When Overtime Elite held its first pro day in October 2022, its arena in Atlanta was charged with anticipation.
Families, scouts and fans gathered to witness the unveiling of the next generation of prodigious basketball talent. I watched the event on a YouTube livestream, which broadcast the players shooting, running sprints and leaping for slam dunks.
Amid the sea of prospects, it was impossible to ignore the magnetic presence of Amen and Ausar Thompson, the identical twin brothers who were just selected as the fourth and fifth picks, respectively, in the 2023 NBA draft.
The duo symbolizes the transformative potential of Overtime Elite, which offers young athletes a new path to maximize their earning potential outside of the NCAA and propel them to professional stardom.
Founded in 2021, Overtime Elite – often called OTE – functions as an accredited private high school, basketball league and media conglomerate.
It allows its student-athletes to monetize their talents, offering them two options. They can accept a $100,000 minimum salary from the school, which means they must forgo NCAA eligibility. Or they can remain amateurs so they can play in college, with the organization offering scholarships to help them pay their college tuition. OTE also acts as an arm of a media company, Overtime Sports Inc., that provides film crews to help players burnish their personal brands.
As a scholar who has explored how athletes use social media, I see a lot of potential in OTE’s unique blend of education, sports and social media.

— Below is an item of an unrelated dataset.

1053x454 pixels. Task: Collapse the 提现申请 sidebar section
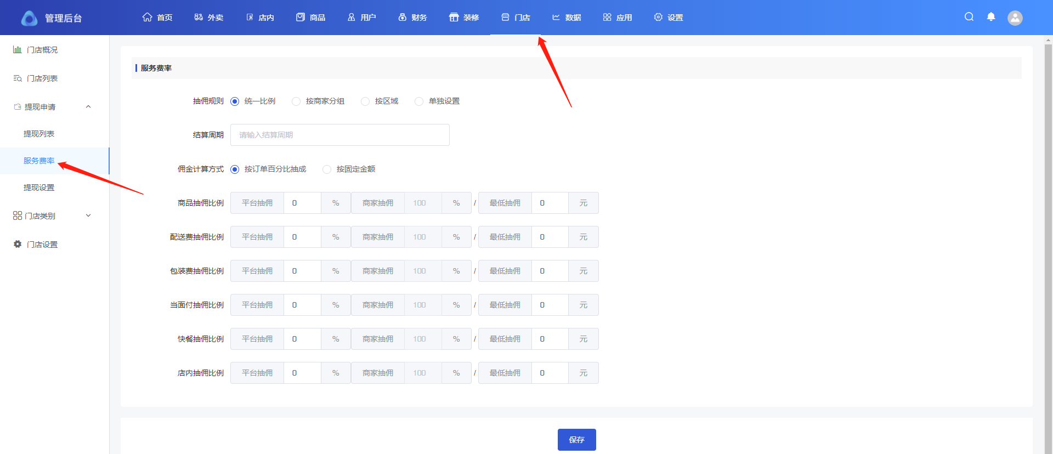(88, 107)
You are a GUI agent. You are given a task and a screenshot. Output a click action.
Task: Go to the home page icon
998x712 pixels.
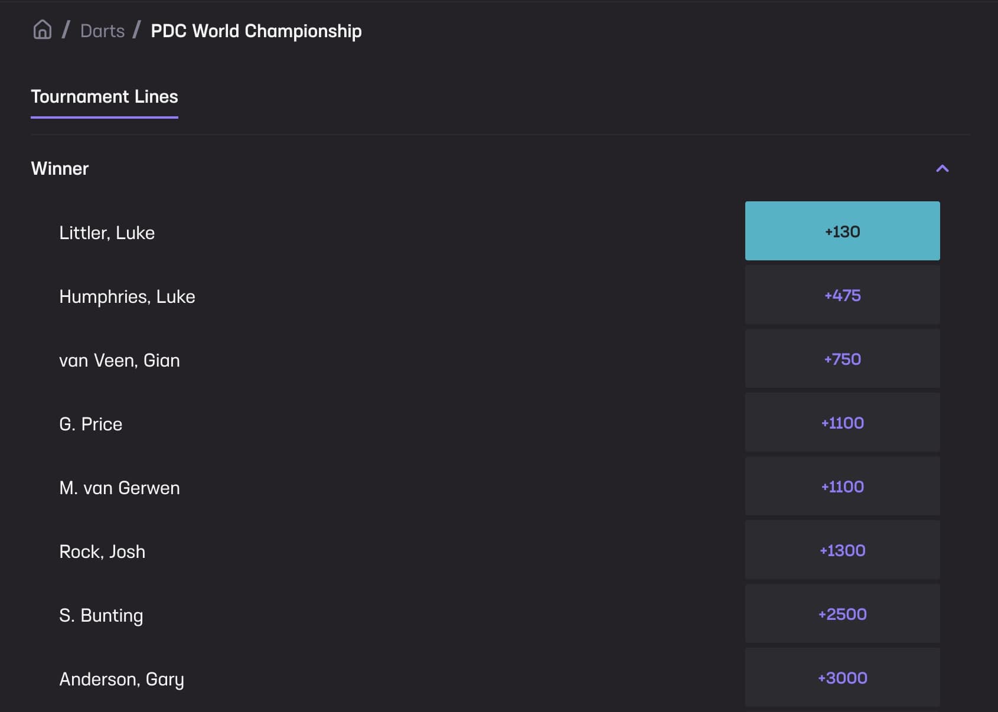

At the same time, the organization is ultimately part of a for-profit endeavor: Its parent company, Overtime Sports Inc., earns money off video content documenting OTE team members’ daily lives, practices and gameplay. The company has also raised three separate rounds of venture capital from investors such as NBA star Kevin Durant, Amazon CEO Jeff Bezos and the rapper Drake.
This raises questions about whether OTE players, despite being handsomely compensated, are just as prone to exploitation as NCAA basketball players.

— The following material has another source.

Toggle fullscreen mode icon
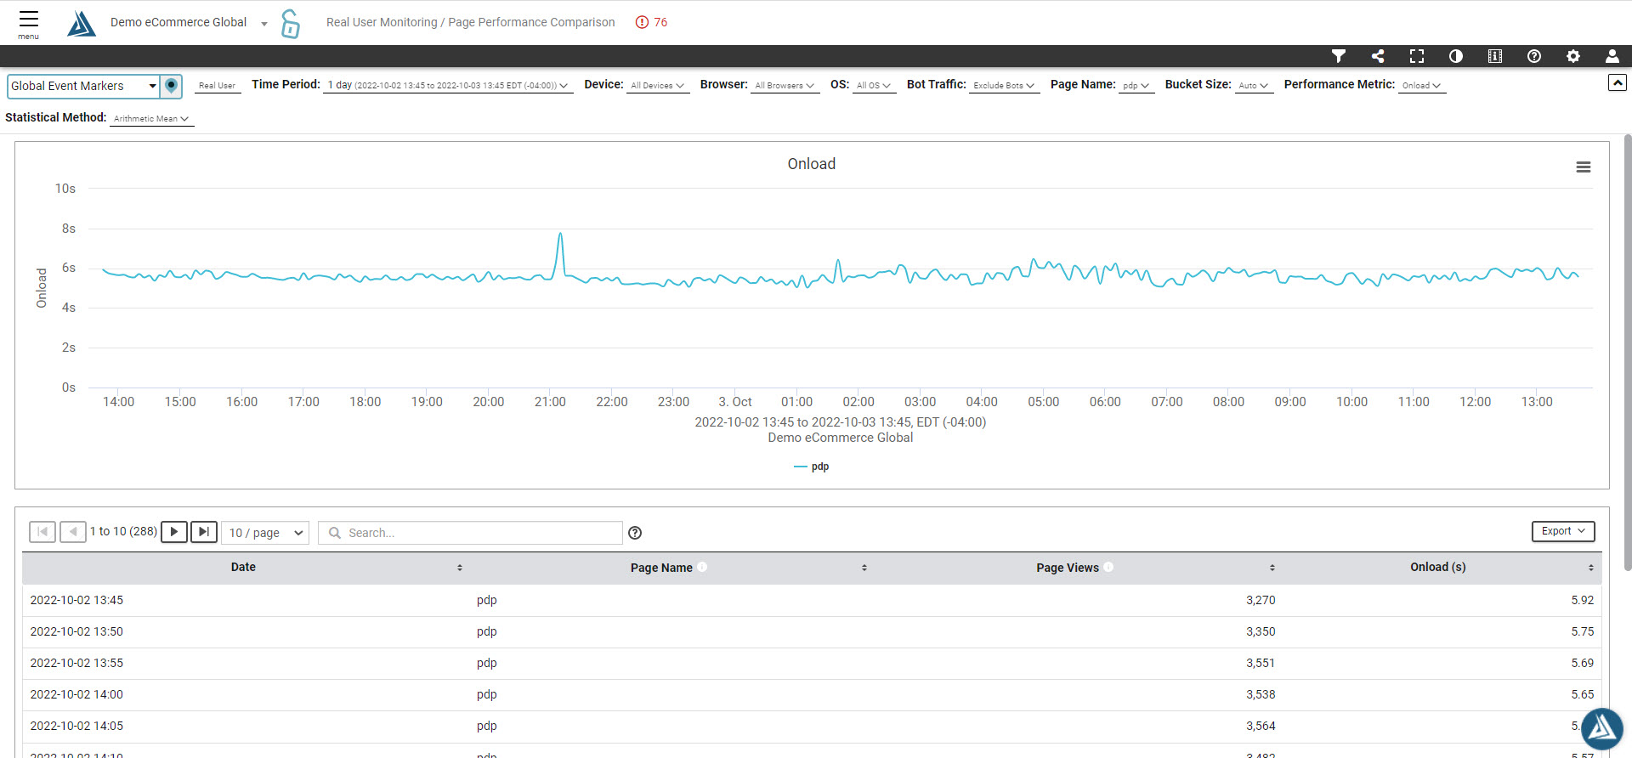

The NCAA has long been criticized for exploiting its athletes.
For decades, college athletes couldn’t sign sponsorship deals or receive any form of pay, even as colleges and universities earned billions through TV deals. No matter if an athlete could barely afford food: Any student who accepted money from a business or booster could lose eligibility – which is exactly what happened to college stars such as Jeremy Bloom.
Then, in June 2021, the U.S. Supreme Court ruled that the NCAA’s restrictions on education-related benefits violated antitrust laws.
While the ruling did not directly address athletes’ profiting off their name, image and likeness – what’s known as NIL – the NCAA quickly implemented a policy that allowed athletes to sign endorsement deals, earn money through social media and get paid for being included in video games.
Despite the ability of today’s college athletes to benefit financially from NIL rules, those benefits are mostly limited to those who have existing social media clout or play for basketball and football teams at top Division I programs. Most scholarship players are still full-time students doubling as full-time contract workers for the NCAA. There’s no revenue sharing, and they’re forbidden from receiving salaries as employees of the schools they work so hard to represent.
Even before entering college, many young athletes, particularly those from low-income Black families, face additional challenges. They don’t have the means to pay for the rigorous travel demands of the club basketball circuit. They may have attended struggling high schools that don’t adequately prepare them for college coursework.
Should they make it into college, the NCAA’s rules often prioritize temporary athletic performance over long-term outcomes of its Black student-athletes. For example, in the 2023 NCAA men’s basketball tournament, 11 teams had a 30% or greater gap between the graduation rates of its white and Black basketball student-athletes.
As an academic at a university with one of the top athletic programs in the country, I’ve seen the ramifications of this system play out firsthand. Too many immensely talented athletes from low-income areas – places like my hometown of Chicago – enter college starry-eyed and brimming with hope, only to depart unprepared for a life after sports.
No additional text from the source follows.